Format the records from the line containing "Click Expand All" through the line containing "pyautogui.click(x=1115, y=226)", both included, as a numbered list, leaving out any blank lines.

'''

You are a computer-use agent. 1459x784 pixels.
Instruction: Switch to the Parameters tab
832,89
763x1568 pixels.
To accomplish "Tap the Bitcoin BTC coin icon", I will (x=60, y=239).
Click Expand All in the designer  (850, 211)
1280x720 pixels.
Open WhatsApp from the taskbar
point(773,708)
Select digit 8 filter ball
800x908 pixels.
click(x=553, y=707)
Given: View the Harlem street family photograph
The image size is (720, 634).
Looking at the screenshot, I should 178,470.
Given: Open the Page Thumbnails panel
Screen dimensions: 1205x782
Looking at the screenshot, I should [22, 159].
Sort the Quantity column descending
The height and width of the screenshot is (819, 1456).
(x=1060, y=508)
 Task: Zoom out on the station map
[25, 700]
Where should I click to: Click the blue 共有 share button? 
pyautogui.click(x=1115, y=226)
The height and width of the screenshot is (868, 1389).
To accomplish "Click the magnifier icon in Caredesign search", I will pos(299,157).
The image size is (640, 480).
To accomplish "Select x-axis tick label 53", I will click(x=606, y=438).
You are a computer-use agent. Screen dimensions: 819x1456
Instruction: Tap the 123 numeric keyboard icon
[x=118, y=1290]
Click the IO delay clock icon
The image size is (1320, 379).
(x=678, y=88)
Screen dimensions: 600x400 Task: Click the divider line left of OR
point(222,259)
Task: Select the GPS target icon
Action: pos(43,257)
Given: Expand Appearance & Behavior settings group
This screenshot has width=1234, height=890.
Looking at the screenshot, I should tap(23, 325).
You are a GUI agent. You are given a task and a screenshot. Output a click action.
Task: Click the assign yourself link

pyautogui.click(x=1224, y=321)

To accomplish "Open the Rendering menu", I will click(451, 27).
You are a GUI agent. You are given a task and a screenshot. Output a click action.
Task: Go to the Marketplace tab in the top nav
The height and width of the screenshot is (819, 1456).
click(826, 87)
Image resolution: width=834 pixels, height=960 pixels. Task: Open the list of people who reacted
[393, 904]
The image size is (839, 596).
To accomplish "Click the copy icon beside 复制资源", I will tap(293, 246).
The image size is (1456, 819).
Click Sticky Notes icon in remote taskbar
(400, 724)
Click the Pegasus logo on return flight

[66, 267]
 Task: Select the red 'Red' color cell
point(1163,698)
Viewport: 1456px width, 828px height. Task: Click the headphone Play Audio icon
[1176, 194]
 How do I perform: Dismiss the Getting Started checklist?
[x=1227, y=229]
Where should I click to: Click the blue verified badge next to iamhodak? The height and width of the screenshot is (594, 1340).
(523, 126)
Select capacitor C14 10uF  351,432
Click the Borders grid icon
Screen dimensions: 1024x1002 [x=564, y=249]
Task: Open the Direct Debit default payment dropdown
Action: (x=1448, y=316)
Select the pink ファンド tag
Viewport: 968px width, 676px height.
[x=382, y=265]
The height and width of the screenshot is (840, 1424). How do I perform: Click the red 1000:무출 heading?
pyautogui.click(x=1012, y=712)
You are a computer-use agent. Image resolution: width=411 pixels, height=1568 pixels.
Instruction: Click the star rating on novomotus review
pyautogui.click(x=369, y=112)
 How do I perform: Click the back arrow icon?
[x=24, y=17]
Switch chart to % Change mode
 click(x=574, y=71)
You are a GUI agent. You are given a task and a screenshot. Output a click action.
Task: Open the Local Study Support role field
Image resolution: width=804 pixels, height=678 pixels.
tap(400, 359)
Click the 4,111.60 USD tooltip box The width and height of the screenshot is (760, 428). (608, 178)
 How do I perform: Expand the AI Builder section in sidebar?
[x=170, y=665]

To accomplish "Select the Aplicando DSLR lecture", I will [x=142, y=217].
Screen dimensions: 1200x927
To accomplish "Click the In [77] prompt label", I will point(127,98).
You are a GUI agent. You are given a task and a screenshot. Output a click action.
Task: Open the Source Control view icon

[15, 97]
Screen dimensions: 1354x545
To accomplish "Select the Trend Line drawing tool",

'''

EXERCISE OUTPUT:
1. Click Expand All in the designer  (850, 211)
2. 1280x720 pixels.
3. Open WhatsApp from the taskbar
4. point(773,708)
5. Select digit 8 filter ball
6. 800x908 pixels.
7. click(x=553, y=707)
8. Given: View the Harlem street family photograph
9. The image size is (720, 634).
10. Looking at the screenshot, I should 178,470.
11. Given: Open the Page Thumbnails panel
12. Screen dimensions: 1205x782
13. Looking at the screenshot, I should [22, 159].
14. Sort the Quantity column descending
15. The height and width of the screenshot is (819, 1456).
16. (x=1060, y=508)
17.  Task: Zoom out on the station map
18. [25, 700]
19. Where should I click to: Click the blue 共有 share button? 
20. pyautogui.click(x=1115, y=226)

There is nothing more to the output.